AdamW-GS: A Recoupled Optimization Protocol
Building on these insights, the authors propose AdamW-GS, an optimization framework that integrates Sparse Adam (asynchronous attribute updates), RSR (active moment control), and DAR (decoupled regularization) in a tightly coupled protocol. AdamW-GS can be flexibly instantiated for vanilla 3DGS, 3DGS-MCMC, and variants such as MaskGaussion, Taming-3DGS, and Deformable Beta Splatting.
Experimental Results: Reconstruction Quality and Efficiency
Experiments show that AdamW-GS achieves superior results on PSNR, SSIM, and LPIPS compared to vanilla pipelines, with drastic reductions in primitive redundancy (often >40% fewer primitives), requiring no explicit pruning. The method is robust across scene types and datasets, consistently exhibiting efficient optimization trajectories, faster training times, and improved quality.

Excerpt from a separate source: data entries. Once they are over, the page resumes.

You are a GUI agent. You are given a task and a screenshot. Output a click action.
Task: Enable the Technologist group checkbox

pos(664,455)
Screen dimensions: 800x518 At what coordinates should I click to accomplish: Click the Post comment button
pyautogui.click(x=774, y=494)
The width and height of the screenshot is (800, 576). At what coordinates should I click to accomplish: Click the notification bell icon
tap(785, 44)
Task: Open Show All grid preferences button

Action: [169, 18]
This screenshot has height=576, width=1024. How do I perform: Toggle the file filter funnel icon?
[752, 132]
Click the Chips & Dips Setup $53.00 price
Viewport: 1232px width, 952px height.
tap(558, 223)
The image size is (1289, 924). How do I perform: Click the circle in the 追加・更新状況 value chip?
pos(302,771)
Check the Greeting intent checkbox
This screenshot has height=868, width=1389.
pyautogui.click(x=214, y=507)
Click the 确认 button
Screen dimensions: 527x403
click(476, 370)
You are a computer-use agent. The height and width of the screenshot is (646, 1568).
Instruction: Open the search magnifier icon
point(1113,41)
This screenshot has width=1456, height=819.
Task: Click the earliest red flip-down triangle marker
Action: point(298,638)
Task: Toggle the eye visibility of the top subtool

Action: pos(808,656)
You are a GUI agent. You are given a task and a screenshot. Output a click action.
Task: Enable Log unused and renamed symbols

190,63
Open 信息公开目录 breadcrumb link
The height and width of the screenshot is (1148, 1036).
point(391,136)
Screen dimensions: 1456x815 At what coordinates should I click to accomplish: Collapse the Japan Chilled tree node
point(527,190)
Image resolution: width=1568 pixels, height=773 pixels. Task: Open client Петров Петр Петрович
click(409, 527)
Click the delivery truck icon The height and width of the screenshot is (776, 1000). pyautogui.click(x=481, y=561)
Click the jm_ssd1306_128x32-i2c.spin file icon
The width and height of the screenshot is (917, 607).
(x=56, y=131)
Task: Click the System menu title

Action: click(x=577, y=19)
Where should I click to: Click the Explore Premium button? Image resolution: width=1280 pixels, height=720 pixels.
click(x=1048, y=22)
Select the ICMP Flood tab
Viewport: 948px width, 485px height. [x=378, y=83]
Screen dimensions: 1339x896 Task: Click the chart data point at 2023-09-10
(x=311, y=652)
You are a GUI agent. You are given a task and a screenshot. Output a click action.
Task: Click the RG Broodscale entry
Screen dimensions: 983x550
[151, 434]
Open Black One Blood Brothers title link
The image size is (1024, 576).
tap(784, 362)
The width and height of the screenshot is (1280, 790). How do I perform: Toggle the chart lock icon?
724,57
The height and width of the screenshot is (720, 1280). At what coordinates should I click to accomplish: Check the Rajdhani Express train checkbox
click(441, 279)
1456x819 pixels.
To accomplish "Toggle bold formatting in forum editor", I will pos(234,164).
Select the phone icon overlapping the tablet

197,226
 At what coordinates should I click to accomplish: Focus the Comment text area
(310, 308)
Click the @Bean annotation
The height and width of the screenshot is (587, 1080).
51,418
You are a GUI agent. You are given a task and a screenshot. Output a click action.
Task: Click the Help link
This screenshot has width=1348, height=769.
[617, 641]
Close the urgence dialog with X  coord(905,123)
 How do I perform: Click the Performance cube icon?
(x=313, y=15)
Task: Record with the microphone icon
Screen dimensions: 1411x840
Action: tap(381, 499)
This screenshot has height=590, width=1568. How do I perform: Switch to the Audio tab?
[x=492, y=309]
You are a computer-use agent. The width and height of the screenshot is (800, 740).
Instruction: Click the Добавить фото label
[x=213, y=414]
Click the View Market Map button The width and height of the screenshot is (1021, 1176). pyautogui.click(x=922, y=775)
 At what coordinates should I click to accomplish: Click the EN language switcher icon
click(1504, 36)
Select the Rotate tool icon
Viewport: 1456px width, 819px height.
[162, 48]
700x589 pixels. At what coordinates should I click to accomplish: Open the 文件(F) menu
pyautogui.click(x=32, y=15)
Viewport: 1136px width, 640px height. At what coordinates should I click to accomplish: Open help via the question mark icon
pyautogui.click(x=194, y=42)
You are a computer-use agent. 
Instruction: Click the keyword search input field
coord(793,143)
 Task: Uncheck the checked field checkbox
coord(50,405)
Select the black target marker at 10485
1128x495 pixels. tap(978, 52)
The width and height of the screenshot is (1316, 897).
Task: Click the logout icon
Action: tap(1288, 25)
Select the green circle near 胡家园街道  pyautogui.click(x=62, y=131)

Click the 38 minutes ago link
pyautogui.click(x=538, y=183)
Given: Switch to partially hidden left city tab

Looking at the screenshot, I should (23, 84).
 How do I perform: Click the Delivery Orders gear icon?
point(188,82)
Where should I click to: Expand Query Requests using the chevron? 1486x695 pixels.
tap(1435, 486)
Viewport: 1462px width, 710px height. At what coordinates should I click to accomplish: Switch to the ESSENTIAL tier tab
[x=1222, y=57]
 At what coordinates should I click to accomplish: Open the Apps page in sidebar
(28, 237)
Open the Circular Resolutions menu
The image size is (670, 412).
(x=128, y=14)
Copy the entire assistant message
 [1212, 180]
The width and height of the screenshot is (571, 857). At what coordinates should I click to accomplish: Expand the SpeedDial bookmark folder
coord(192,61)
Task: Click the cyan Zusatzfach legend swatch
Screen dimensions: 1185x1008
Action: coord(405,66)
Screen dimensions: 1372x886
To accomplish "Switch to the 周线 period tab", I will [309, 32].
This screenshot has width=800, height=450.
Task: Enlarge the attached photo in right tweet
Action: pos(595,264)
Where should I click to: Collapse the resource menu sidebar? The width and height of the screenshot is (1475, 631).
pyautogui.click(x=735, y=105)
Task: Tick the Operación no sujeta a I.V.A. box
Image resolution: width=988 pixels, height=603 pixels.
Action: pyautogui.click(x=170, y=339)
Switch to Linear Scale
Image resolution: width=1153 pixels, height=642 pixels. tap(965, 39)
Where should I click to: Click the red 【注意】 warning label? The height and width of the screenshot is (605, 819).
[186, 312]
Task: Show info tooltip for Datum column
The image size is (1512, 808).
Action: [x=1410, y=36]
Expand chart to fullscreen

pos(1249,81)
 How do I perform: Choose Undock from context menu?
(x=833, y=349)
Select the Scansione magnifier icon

Figure 3: Qualitative rendering results: AdamW-GS displays preserved scene details and effective redundancy removal.
Figure 4: Runtime cost comparison: AdamW-GS demonstrates significant acceleration due to moment control and reduced primitive counts.
Figure 5: Error bar plot for PSNR across nine scenes, demonstrating AdamW-GS’s low variance and consistently strong reconstruction.
Notably, learning-based pruning strategies (e.g., MaskGaussion) with AdamW-GS avoid destructive pruning behavior and realize additional performance gains. Taming-3DGS and Deformable Beta Splatting similarly benefit from the protocol, enabling memory savings and improved rendering.
Failure Modes and Limitations
While AdamW-GS provides substantial optimizational improvements, it does not address fundamental limitations of 3DGS pipelines themselves: boundary artifacts in under-constrained regions, persistent floaters, and lack of geometric priors. The method is less effective when the pipeline is heavily overfitting or in the presence of pronounced geometric outliers.
Figure 6: Visualization of failure cases including boundary artifacts, background blurriness, and geometric inconsistencies.
Implications, Extensions, and Future Directions
The decoupling approach revisits adaptive optimization in explicit 3D representations, critically addressing optimizer-state coupling that arises from naively inherited DNN protocols. AdamW-GS demonstrates that effective regularization and pruning can be integrated at the optimizer level, improving both quality and efficiency. Future avenues include:
Adaptive and data-driven schedules for RSR and DAR hyperparameters.
Generalization to other primitive types and radiance parameterizations.
Systematic exploration of additional strategies for boosting exploration without introducing instability.
Conclusion
This work systematically decouples core mechanisms in 3DGS optimization, resulting in AdamW-GS—an optimizer protocol that yields controllable regularization, removes redundancy without explicit pruning, and accelerates training. The methodology and empirical validation suggest that optimization-level interventions can yield substantial gains in explicit 3D scene representation. Further investigation into adaptive schedules and handling pipeline intrinsic failures may drive future 3DGS developments.